> _WHAT THIS TASK INVOLVES_:
Your task is to write out the full listing once more, exactly.

> _DATA LISTING_:
• • • • • • •

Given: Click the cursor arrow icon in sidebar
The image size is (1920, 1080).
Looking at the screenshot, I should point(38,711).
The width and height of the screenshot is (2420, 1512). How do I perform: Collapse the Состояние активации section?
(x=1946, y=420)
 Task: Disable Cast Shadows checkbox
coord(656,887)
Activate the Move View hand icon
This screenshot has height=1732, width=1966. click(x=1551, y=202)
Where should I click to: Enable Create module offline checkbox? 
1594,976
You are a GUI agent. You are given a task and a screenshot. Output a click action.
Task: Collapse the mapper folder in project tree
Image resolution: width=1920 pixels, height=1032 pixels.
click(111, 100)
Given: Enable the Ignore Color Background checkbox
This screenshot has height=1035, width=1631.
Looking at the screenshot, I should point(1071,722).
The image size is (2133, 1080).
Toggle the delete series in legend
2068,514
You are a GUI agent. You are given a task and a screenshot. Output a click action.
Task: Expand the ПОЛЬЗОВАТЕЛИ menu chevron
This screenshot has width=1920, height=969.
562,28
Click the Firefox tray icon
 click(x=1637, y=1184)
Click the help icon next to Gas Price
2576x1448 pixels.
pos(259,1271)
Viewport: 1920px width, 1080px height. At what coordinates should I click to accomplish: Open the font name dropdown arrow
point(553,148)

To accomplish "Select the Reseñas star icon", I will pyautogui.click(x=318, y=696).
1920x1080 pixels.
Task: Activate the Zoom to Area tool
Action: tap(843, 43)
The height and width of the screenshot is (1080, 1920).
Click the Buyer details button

• • • • • • •

> _TASK ANSWER_:
Given: Click the cursor arrow icon in sidebar
The image size is (1920, 1080).
Looking at the screenshot, I should point(38,711).
The width and height of the screenshot is (2420, 1512). How do I perform: Collapse the Состояние активации section?
(x=1946, y=420)
 Task: Disable Cast Shadows checkbox
coord(656,887)
Activate the Move View hand icon
This screenshot has height=1732, width=1966. click(x=1551, y=202)
Where should I click to: Enable Create module offline checkbox? 
1594,976
You are a GUI agent. You are given a task and a screenshot. Output a click action.
Task: Collapse the mapper folder in project tree
Image resolution: width=1920 pixels, height=1032 pixels.
click(111, 100)
Given: Enable the Ignore Color Background checkbox
This screenshot has height=1035, width=1631.
Looking at the screenshot, I should point(1071,722).
The image size is (2133, 1080).
Toggle the delete series in legend
2068,514
You are a GUI agent. You are given a task and a screenshot. Output a click action.
Task: Expand the ПОЛЬЗОВАТЕЛИ menu chevron
This screenshot has width=1920, height=969.
562,28
Click the Firefox tray icon
 click(x=1637, y=1184)
Click the help icon next to Gas Price
2576x1448 pixels.
pos(259,1271)
Viewport: 1920px width, 1080px height. At what coordinates should I click to accomplish: Open the font name dropdown arrow
point(553,148)

To accomplish "Select the Reseñas star icon", I will pyautogui.click(x=318, y=696).
1920x1080 pixels.
Task: Activate the Zoom to Area tool
Action: tap(843, 43)
The height and width of the screenshot is (1080, 1920).
Click the Buyer details button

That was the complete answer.